- [Lesetext]

Ein schnell ablenkbarer Elektronenstrahl wird dafür auf ein Target aus Wolfram gerichtet. Dadurch entsteht eine bewegliche Röntgenquelle, so dass die Strömung aus allen Richtungen durchstrahlt werden kann. Diese Strahlung wird von der Flüssigkeit stärker und vom Gas weniger geschwächt. Aus vielen einzelnen Röntgenprojektionen lassen sich anschließend Schnittbilder rekonstruieren, mit denen Schubert die Strömung analysieren kann. 1.000 Bilder in nur einer Sekunde sind so kein Problem. Selbst einzelne, in der Flüssigkeit verteilte Gasblasen und deren Weg durch die Mischsegmente werden auf diese Weise leicht sichtbar.

- [Dargestellte Angaben]
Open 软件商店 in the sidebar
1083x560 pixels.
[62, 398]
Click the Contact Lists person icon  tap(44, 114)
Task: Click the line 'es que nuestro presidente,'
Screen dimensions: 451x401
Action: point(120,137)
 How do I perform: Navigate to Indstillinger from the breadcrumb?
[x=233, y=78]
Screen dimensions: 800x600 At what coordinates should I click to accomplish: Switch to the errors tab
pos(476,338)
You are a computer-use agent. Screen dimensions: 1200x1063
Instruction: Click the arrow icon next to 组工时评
---
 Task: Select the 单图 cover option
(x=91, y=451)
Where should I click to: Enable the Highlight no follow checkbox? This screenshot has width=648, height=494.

- [Aufgabenstellung] Entnimm den Lesetext über die Röntgendurchstrahlung von Strömungen und gib ihn vollständig und wortgetreu wieder. Das Material hat mit dem Lesetext nichts zu tun.

- [Vollständige Lösung]
Ein schnell ablenkbarer Elektronenstrahl wird dafür auf ein Target aus Wolfram gerichtet. Dadurch entsteht eine bewegliche Röntgenquelle, so dass die Strömung aus allen Richtungen durchstrahlt werden kann. Diese Strahlung wird von der Flüssigkeit stärker und vom Gas weniger geschwächt. Aus vielen einzelnen Röntgenprojektionen lassen sich anschließend Schnittbilder rekonstruieren, mit denen Schubert die Strömung analysieren kann. 1.000 Bilder in nur einer Sekunde sind so kein Problem. Selbst einzelne, in der Flüssigkeit verteilte Gasblasen und deren Weg durch die Mischsegmente werden auf diese Weise leicht sichtbar.